Hi Ampere! Welcome to PF!
No, you can't do that … Bernoulli's equation only applies along a streamline

and the streamline doesn't go up that little tube, does it?
Yes, because that is in the streamline!

3. Apr 10, 2013

### Ampere

Thanks. So in that case you can find the pressure right under the small tube (with height h2 - did this below). But what equation do I use to travel outside the streamline?

P1 = atmospheric
P2 = unknown
KE1 = 1/2*rho*v2
KE2 = 1/2*rho*(2v)2
PE1 = rho*g*h1
PE2 = 0

So P2 = Patm + rho*g*h1 - 3/2*rho*v2

4. Apr 10, 2013

### tiny-tim

Hi Ampere!
The fluid in the thin vertical tube is stationary, so just use pressure difference = ρgh

(technically, you can use any line in a stationary fluid as a streamline … but that doesn't mean you can then tag it onto a "real" streamline in a moving part of the fluid )

5. Apr 10, 2013

### Ampere

So I get

dP = rho*g*h2
P2 - Patm = rho*g*h2

and

h2 = h1 - 3v2/(2g)

So the faster the fluid flows, the lower the height h2 is? Is there actually a flow rate which would make h2 = 0, or even less than 0?

6. Apr 10, 2013

### tiny-tim

Bernoulli's equation does mean that when the speed is faster the pressure is lower.
work it out!

7. Apr 10, 2013

### Ampere

I found that the speed at which h2=0 is √(2gh1/3).
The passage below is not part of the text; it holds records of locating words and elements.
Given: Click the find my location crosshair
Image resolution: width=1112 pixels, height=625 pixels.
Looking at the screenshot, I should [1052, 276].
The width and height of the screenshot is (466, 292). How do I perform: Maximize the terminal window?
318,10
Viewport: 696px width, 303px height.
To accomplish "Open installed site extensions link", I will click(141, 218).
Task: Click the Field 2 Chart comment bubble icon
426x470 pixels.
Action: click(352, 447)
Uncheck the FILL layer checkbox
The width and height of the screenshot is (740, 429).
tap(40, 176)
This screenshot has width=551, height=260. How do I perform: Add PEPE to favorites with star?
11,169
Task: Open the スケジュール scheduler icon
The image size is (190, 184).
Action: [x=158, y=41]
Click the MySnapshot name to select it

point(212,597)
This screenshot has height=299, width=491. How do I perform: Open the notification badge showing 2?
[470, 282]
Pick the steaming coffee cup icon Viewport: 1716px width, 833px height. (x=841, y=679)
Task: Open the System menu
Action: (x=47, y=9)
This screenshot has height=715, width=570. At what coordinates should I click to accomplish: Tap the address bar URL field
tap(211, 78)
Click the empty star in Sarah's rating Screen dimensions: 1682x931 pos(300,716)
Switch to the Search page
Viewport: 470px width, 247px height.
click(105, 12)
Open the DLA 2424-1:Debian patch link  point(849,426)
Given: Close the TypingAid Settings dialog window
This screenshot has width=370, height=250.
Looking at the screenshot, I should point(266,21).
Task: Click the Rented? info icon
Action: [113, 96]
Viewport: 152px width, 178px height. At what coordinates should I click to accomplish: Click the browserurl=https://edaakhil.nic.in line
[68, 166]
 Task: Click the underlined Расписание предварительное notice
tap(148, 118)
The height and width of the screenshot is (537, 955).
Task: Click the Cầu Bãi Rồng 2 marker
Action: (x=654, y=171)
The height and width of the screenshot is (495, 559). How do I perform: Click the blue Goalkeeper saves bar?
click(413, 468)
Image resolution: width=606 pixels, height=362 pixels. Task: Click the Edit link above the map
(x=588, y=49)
So if h1 = 1m, then v = 2.556 m/s. What if I had v = 3 m/s, or even 6 m/s? What would be the physical meaning of a negative height?

For example, if we go with h1 = 1m and v = 6 m/s, we get h2 = -4.51m. Huh?

8. Apr 10, 2013

### tiny-tim

It would mean you have a vacuum pump!

9. Apr 10, 2013

### Ampere

Ah so air would be sucked into the tube along with the fluid? Interesting!

Thanks, this makes sense now.